Toward a Sustainable Funding Model: A New Look at the Fundraising Stool
- Frank Hagel
- 2 days ago
- 3 min read
For decades, nonprofit leaders have relied on the familiar concept of the three-legged fundraising stool. In its most common form, the stool consists of Annual Giving, Major Gifts, and Planned Giving. The idea is straightforward: if one leg is weak, the organization becomes less stable. The model has been useful because it encouraged organizations to diversify fundraising efforts and avoid overreliance on a single source of support.
But fundraising and philanthropy have changed. Donor behavior has evolved. Revenue streams have become more complex. Many organizations now receive significant support from grants, corporate partnerships, and government funding. At the same time, donors increasingly expect a relationship-centered approach rather than a series of separate fundraising programs.
Interestingly, the fundraising stool has already been challenged by many practitioners. Some have argued that the real legs are donor acquisition, donor retention, and donor engagement. Others focus on leadership, programs, and resources. Still others have proposed four-legged models that incorporate campaigns or institutional support. The fact that so many variations exist suggests that the sector recognizes the limitations of the traditional framework.
The challenge is not that the traditional stool is wrong. The challenge is that it was designed primarily to organize fundraising functions. Today's nonprofit leaders need a framework that helps them think about organizational sustainability.
Weaknesses In The Traditional Fundraising Stool
One of the biggest weaknesses in the traditional model is the separation of major gifts and planned gifts. From an organizational standpoint, that distinction makes sense. Different staff members, different goals, and different reporting structures often support each discipline. But donors rarely think this way.
A donor who makes a major gift today and leaves a bequest tomorrow does not see themselves as participating in two different fundraising programs. They see themselves supporting a mission they care about. The relationship is one relationship. The philanthropy is one philanthropy. Only the timing differs.
This reality suggests a different way of thinking: Lifetime Philanthropy. Instead of separating current and future gifts, nonprofits can help donors think about the total impact they want to have during their lifetime and through their legacy. This creates deeper conversations, stronger relationships, and often larger cumulative support over time.
The second issue is the absence of institutional funding from many versions of the fundraising stool. For countless nonprofits, grants from foundations, corporations, and government agencies represent a substantial share of annual revenue. These funds help build infrastructure, launch programs, expand services, and respond to emerging needs. Excluding institutional funding from the model leaves out one of the most important components of nonprofit sustainability.
The Sustainable Model
This leads to a new framework: the Sustainable Funding Model. Rather than focusing on fundraising categories, the model focuses on the funding pillars that support long-term organizational health.

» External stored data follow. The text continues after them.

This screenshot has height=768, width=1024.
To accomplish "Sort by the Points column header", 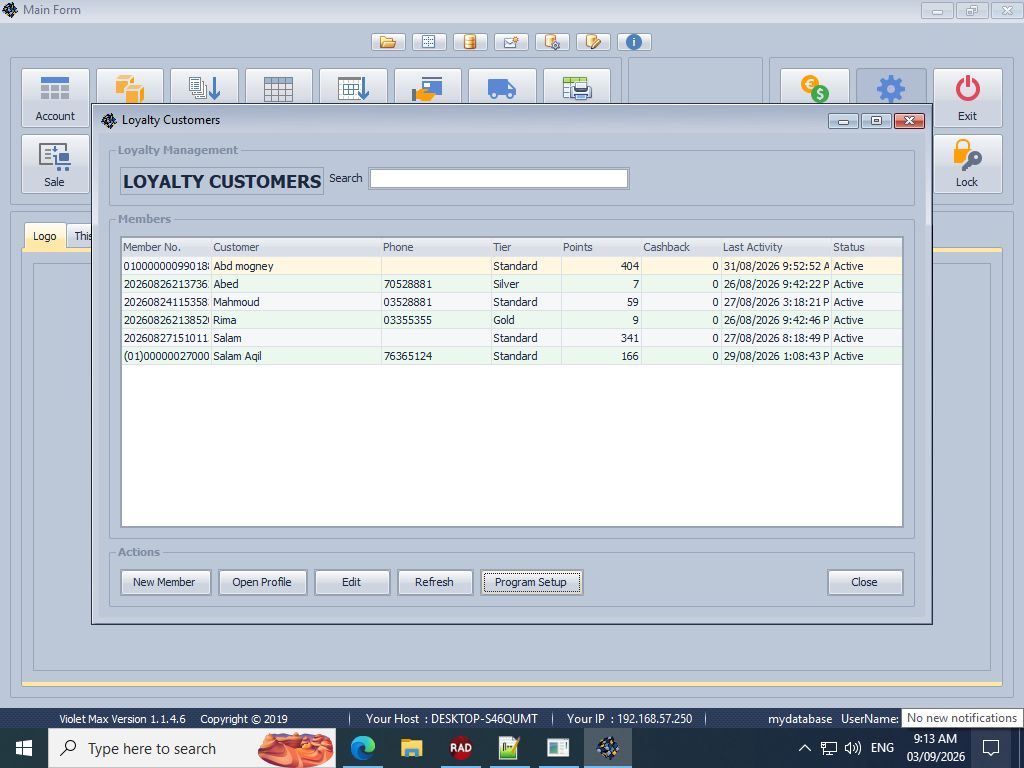I will coord(601,247).
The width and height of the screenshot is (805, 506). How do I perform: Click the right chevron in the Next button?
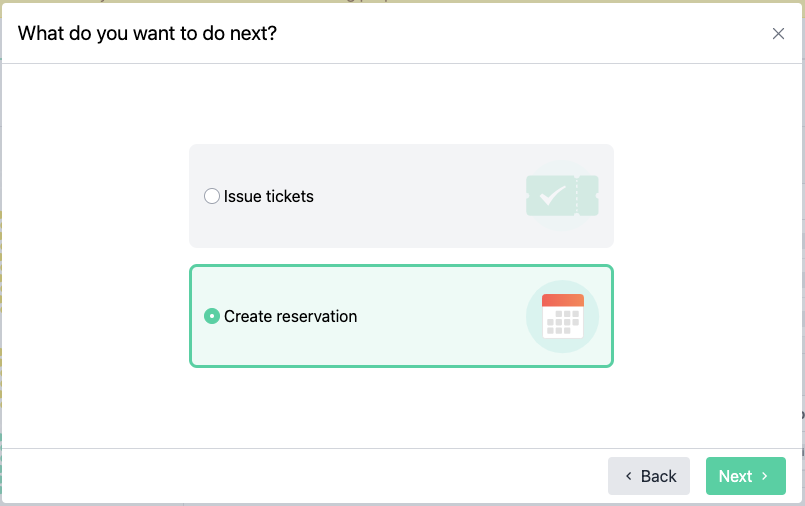point(764,476)
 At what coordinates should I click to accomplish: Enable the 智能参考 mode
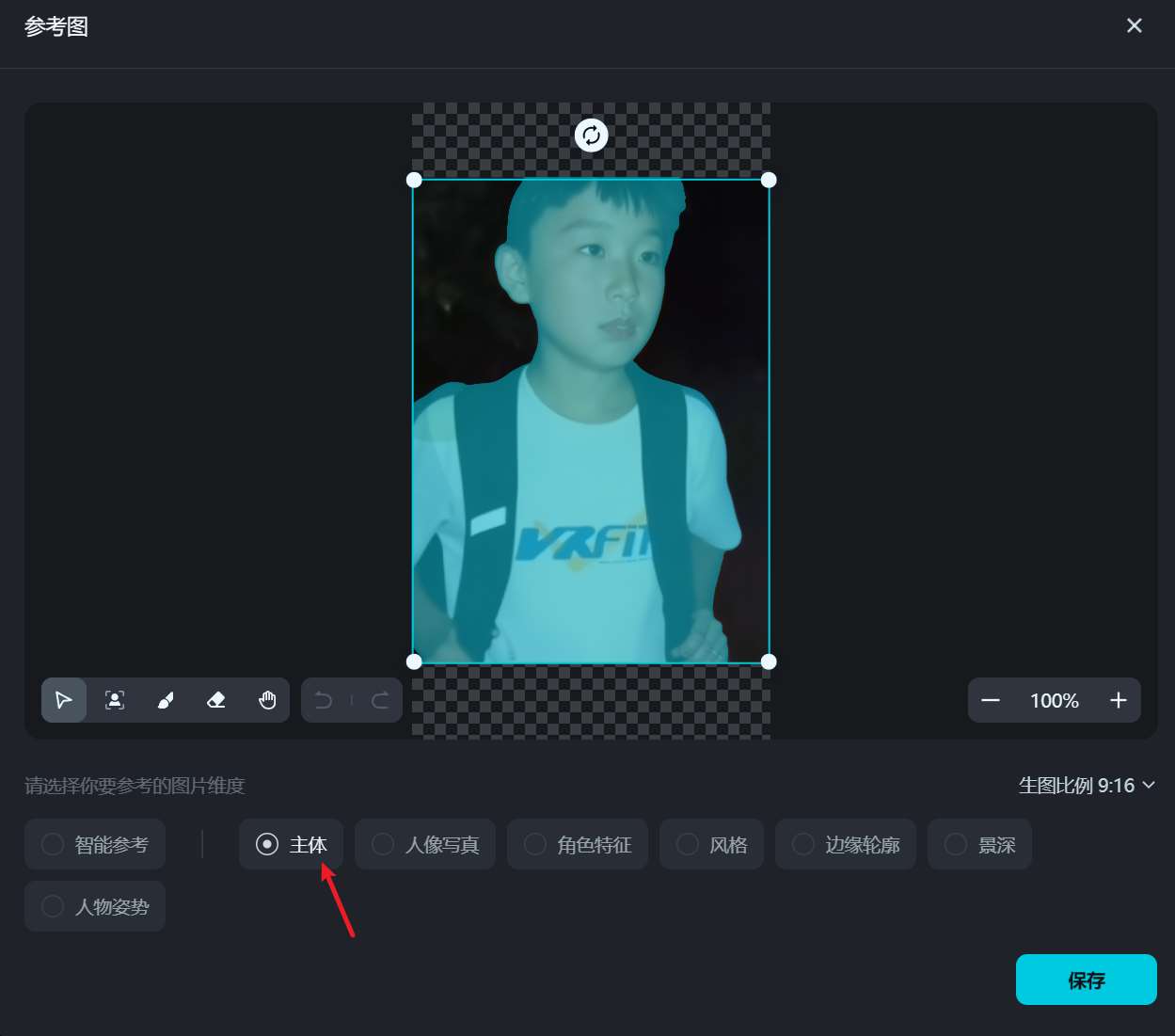pyautogui.click(x=94, y=844)
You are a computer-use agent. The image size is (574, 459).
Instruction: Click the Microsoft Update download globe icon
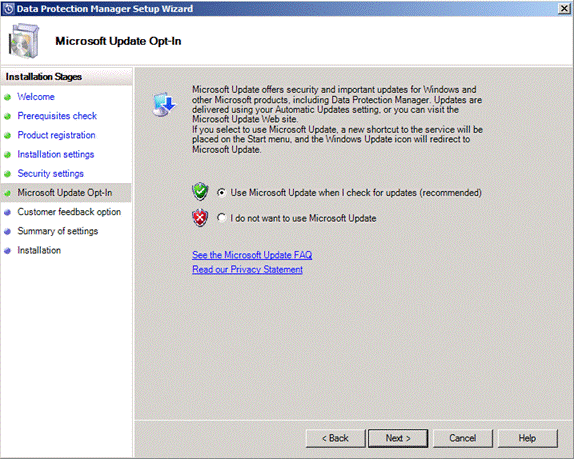coord(164,104)
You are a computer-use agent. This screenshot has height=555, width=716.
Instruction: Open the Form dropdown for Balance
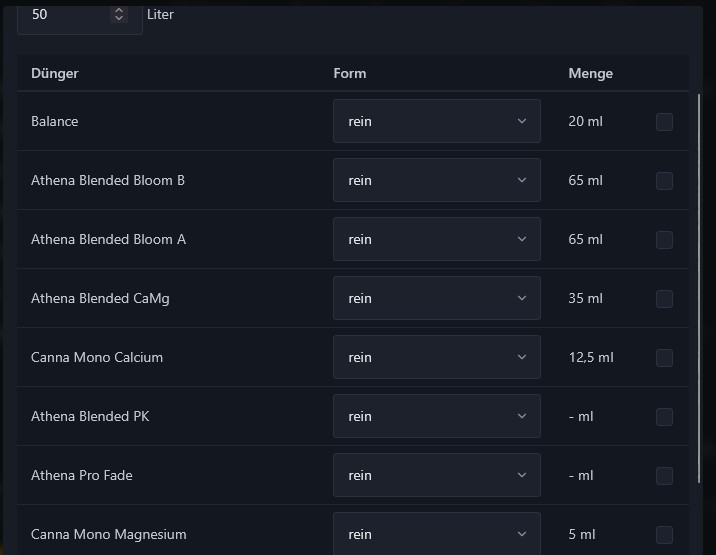tap(436, 121)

The first pillar is Annual Giving. Annual giving builds broad participation, recurring support, and donor engagement. It often serves as the entry point for future major donors, volunteers, board members, and legacy donors.
The second pillar is Lifetime Philanthropy. This combines major gifts and planned gifts into a unified donor-centered strategy. Organizations help donors answer two questions: What impact do you want to make now? What impact do you want to leave for the future?
The third pillar is Institutional Funding. Foundations, corporations, and government agencies provide strategic investments that allow organizations to expand capacity, strengthen programs, and achieve outcomes that individual giving alone may not support.
This framework has important implications for nonprofit leadership. Boards should think about funding sustainability rather than fundraising silos. Executive directors should ensure that development teams collaborate across disciplines. Development professionals should be encouraged to see major gifts and planned gifts as complementary rather than competing priorities.
The Sustainable Funding Model also provides a more realistic picture of how mature nonprofits actually thrive. Rarely does long-term success depend on a single revenue source. Strong organizations build broad community support, cultivate transformational donors, encourage legacy commitments, and pursue strategic institutional funding.
Ultimately, the goal is not to discard the traditional fundraising stool. It has served the nonprofit sector well. Instead, the goal is to evolve the conversation. The traditional fundraising stool helped nonprofits organize fundraising functions. The Sustainable Funding Model helps nonprofits think about long-term organizational sustainability.
Perhaps the fundraising stool does not need to be replaced. Perhaps it simply needs a new look.
I would be very interested in your thoughts.